What is Rhinoplasty (Nose Surgery)?
Rhinoplasty is a surgical procedure to reshape the nose. If the nasal septum, the central partition of the nose, is also to be addressed, the procedure is called septorhinoplasty. If the nose is to be reduced, a certain amount of cartilage will be removed, so it is called Reduction Rhinoplasty. If it is to be enlarged and supported, it is called Augmentation Rhinoplasty. This should be determined according to racial and structural support tissues and the individual's characteristic facial features. If the angle relative to the upper lip (nasolabial angle) is to be changed, or if only the shape of the tip of the nose is to be changed, it is called “Tip Plasty.” It is important to treat the nose as a whole and to achieve an attractive appearance while optimizing breathing functionality with surgical techniques. The nasal septal cartilage sometimes shows curvature (deviation) or dislocation (luxation), disrupting the symmetry of the nose and airflow, and may lead to asymmetry or closure of the nostrils. It prevents comfortable, easy, and healthy breathing. The angle and position of the cartilages, as well as their weak and thin structure, cause the cartilages to collapse inward during breathing (alar collapse). One of the reasons for this may be nasal valve insufficiency. Therefore, when evaluating a patient who is a candidate for surgery, these anatomical abnormalities must be carefully identified before surgery, and the entire surgical process must be designed to correct these deformities. As a result, rhinoplasty can be performed for functional or cosmetic reasons. corrective surgery
A curvature in the bony part of the nose may manifest as displacement of the nasal pyramid and nasal axis. A hump nose (dorsal hump) is the presence of a protrusion on the bridge of the nose consisting of bone or cartilage. Cartilage deformities, an overly large nose, and asymmetry in the nose structure are among the reasons that necessitate rhinoplasty. In operations performed for aesthetic purposes, the ideal nose should be designed to suit both the nose and the person's facial features. Nose surgeries are generally widely performed operations.

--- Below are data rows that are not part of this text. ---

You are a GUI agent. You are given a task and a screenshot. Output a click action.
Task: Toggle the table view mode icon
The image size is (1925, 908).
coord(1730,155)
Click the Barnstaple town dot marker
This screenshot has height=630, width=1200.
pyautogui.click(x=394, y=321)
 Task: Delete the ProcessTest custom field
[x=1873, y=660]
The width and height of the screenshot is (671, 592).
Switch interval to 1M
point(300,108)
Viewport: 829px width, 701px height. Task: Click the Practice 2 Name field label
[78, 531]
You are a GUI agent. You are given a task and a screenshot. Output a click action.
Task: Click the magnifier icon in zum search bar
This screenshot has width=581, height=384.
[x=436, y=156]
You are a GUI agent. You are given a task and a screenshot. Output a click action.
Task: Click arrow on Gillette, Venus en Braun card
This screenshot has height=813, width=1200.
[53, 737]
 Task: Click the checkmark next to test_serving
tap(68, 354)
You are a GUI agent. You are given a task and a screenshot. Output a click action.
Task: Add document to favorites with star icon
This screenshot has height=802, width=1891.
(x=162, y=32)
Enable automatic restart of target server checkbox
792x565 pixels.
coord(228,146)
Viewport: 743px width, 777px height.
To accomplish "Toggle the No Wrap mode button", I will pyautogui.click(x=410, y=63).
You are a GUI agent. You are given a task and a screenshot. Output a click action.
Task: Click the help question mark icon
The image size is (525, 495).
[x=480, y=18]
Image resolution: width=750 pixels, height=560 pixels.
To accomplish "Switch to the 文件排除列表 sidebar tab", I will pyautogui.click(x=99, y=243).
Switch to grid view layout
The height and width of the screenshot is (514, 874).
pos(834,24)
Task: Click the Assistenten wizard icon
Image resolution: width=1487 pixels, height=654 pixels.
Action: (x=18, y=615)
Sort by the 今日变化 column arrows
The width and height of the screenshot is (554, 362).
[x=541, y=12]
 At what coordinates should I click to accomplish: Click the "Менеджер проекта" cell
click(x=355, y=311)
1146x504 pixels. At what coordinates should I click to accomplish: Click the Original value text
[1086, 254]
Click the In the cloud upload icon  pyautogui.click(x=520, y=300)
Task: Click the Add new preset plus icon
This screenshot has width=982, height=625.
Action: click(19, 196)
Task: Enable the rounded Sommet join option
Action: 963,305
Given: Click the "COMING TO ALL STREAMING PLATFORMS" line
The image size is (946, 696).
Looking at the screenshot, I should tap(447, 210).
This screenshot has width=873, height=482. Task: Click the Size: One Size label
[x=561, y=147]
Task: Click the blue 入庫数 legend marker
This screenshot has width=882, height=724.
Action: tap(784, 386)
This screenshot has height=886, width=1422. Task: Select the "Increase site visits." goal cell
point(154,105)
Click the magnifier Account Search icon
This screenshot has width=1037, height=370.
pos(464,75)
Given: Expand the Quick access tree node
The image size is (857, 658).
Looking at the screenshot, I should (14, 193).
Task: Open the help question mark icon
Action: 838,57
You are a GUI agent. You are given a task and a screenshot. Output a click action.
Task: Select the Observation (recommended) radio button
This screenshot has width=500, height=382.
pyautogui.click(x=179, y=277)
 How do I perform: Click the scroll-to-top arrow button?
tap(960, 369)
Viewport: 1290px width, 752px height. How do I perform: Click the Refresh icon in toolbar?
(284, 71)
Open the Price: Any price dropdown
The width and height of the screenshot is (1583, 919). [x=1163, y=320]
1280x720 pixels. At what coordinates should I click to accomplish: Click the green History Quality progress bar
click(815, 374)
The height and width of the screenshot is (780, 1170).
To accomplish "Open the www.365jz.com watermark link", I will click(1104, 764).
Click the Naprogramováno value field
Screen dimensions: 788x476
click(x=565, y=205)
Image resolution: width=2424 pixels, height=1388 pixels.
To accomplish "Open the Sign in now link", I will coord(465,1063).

It is very important that the nostrils are symmetrical and of an appropriate size. Before the operation, photographs are usually taken so that the patient can have an idea of their new appearance. Computer-assisted simulations are performed. The final planned result is shared with the patient, and mutual exchange of ideas takes place to clarify expectations and reach a consensus. These photographs can be effective both in clarifying post-operative expectations and in guiding the surgeon during the operation.
Patients should share the medications they are taking with their doctor. Aspirin and medications with blood-thinning effects can negatively affect clotting functions and increase bleeding. It is important to remember that it is crucial for your doctors to know all the medications and supplements you are taking for your health and recovery. Cosmetic rhinoplasty may not be appropriate in the presence of health problems that can cause excessive bleeding, such as hemophilia.
There are various techniques and technologies used in nose surgery. The choice between open and closed techniques should be determined based on the patient's needs. Significant curvature, loss of support, or deformities in the nasal pyramid and septum are reasons to prefer the open technique. Sometimes, the open rhinoplasty technique is preferred for individuals who have previously undergone a different type of nose surgery. The biggest advantage of the open technique is the wider field of view and the ease of applying appropriate grafts. With the appropriate suture technique, the scar heals completely.
In closed nose surgery, incisions are made inside the nose, and sutures are applied inside the nose at the end of the operation. The surgery generally lasts 1-3 hours. The recovery period after surgery is very short. We prefer general anesthesia for the operation. We require the patient to go to the hospital one day in advance to have blood tests and any necessary additional evaluations and consultations, and we also require an evaluation by the anesthesiologist.
We keep the patient under observation in the hospital for one night after surgery. Necessary medical care and local ice compresses are applied on the first night. Silicone tampons, which also allow the patient to breathe through the nose, are placed inside the nose, and protective splints are applied to the bridge of the nose. The silicone tampons are usually removed on the second day. The protective splint on the bridge of the nose is removed after 1 week, and a skin-colored hypoallergenic plaster is applied to the bridge of the nose for an additional 5-7 days. Four hours after surgery, the patient can drink water, eat, and get up. After being kept under observation for one night, the patient is discharged the next day.
Medications recommended by your doctor should be taken without interruption after nose surgery. Patients can usually return to work within 1 week to 10 days. Mild swelling and bruising after the operation are normal and usually disappear completely within a week.
As a general approach, individuals who have previously undergone rhinoplasty and are dissatisfied with the results should wait at least one year before undergoing a new evaluation. At the end of this period, the final results of the previous surgery are evaluated, and a second corrective surgery may be performed if necessary.